Nochmal deutlich: Ihr bekommt auf Windows niemals einen Zeiger zurück, der einen numerischen Wert unter 65536 hat (oder 64 KiB an der 2-GiB-Grenze). Wer also Dinge programmiert, die Windows-only sind, kann das für Zusatzinformationen und Zweckentfremdung nutzen (wie die WinAPI selber – MAKEINTRESOURCE() konvertiert die 16-Bit-ID einfach hart zu einem Zeiger, und daran, ob der Zeiger kleiner als 65536 ist, erkennt z.B. LoadIcon(), ob ihr eine Ressource meint oder einen „echten“ String-Zeiger übergeben habt).
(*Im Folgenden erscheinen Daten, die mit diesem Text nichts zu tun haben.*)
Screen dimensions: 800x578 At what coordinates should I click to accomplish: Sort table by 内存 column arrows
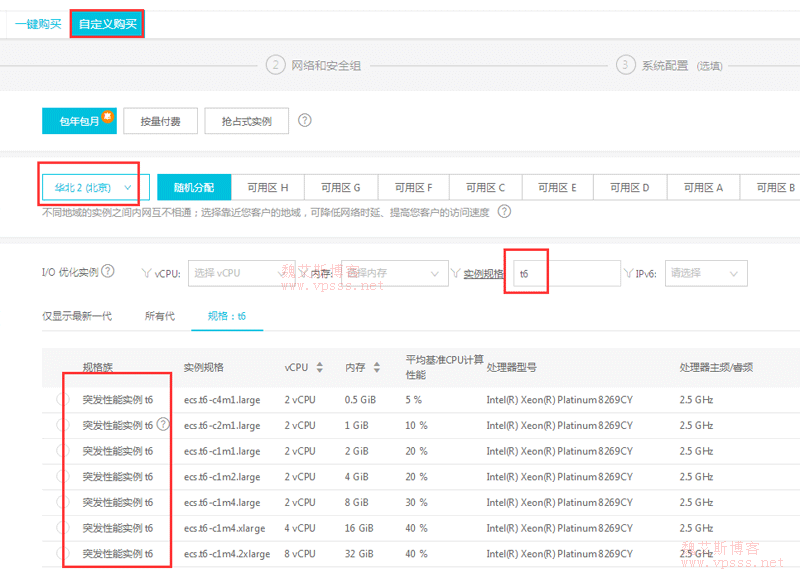pos(377,368)
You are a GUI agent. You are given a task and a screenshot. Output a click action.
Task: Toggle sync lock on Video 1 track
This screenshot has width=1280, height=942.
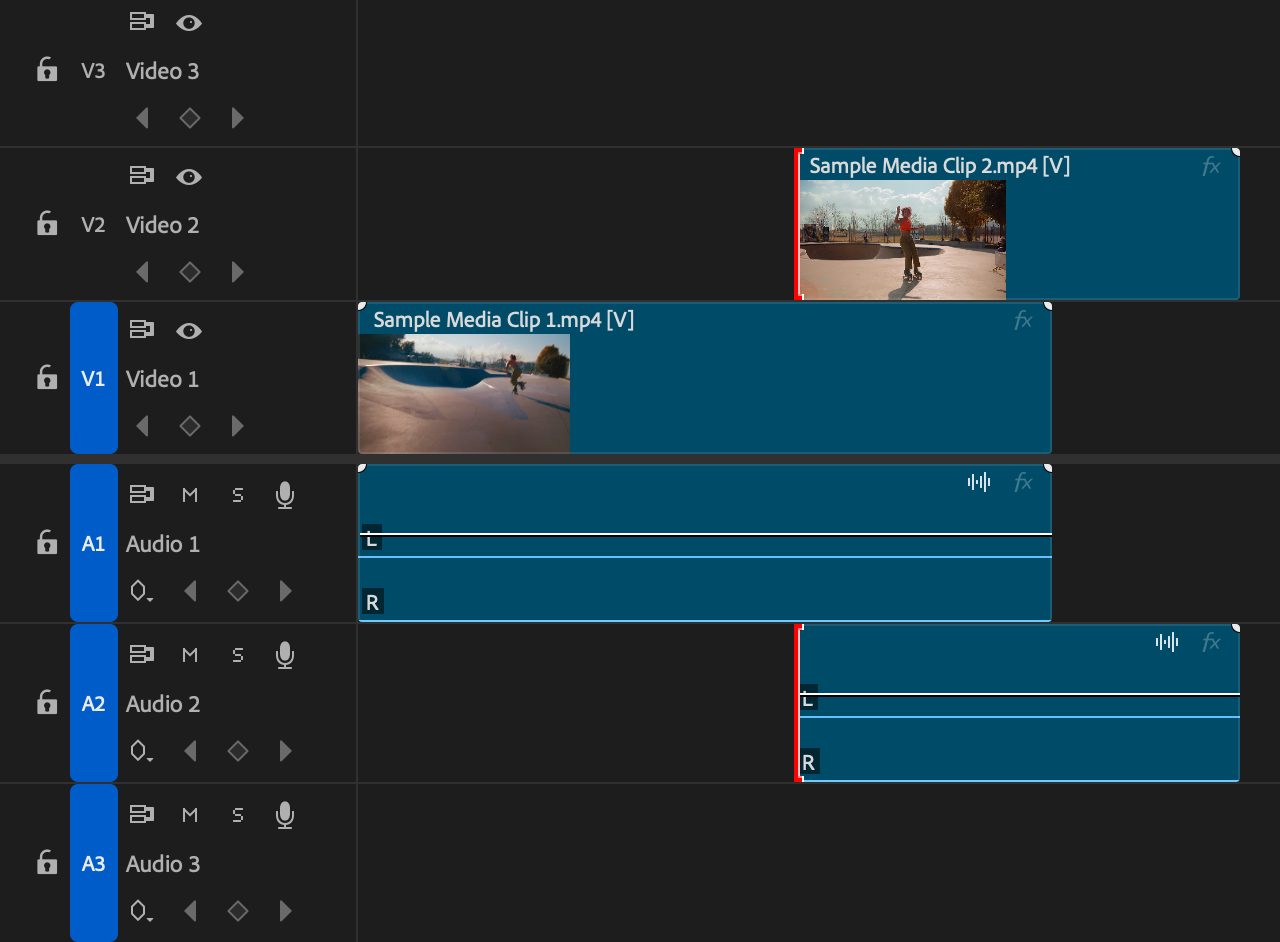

eXile hat geschrieben:In den oben zitieren Sections sind extrem viele Spezialfälle mit diesen besonderem, herausgehobenen Speicherplatz eins nach dem Array drin. Zumindest nach schnellem Lesen scheint es so, dass man (solange man keinen Zeiger darauf dereferenziert!) man mit einem Zeiger auf diesen Speicherplatz alles sinnvolle tun kann (Zeigeraddition, Zeigersubtraktion, Zeigervergleiche).

Dahingegen wäre es wohl so, dass wenn man für ein Array char arr[10]; die Zeigerarithmetik char * afterLastElement = (arr + 11) - 1; ausführen will, dies undefiniertes Verhalten ist. Der Compiler darf das dann wegoptimieren, was zu hervorragenden Fehlern führen kann.

Ebenso natürlich char * firstElement = (arr - 1) + 1;. Damit ist auch klar, dass Assoziatitivät bei Zeigerarithmetik nicht gilt, denn char * firstElement = arr - 1 + 1; ist undefiniert, wohingegen char * firstElement = arr + 1 - 1; natürlich OK ist.
Ja; afaik absolut richtig. Darum ist einfache Rückwärtsiteration auch nicht mehr standardkonform, sobald man rohe Zeiger nutzt.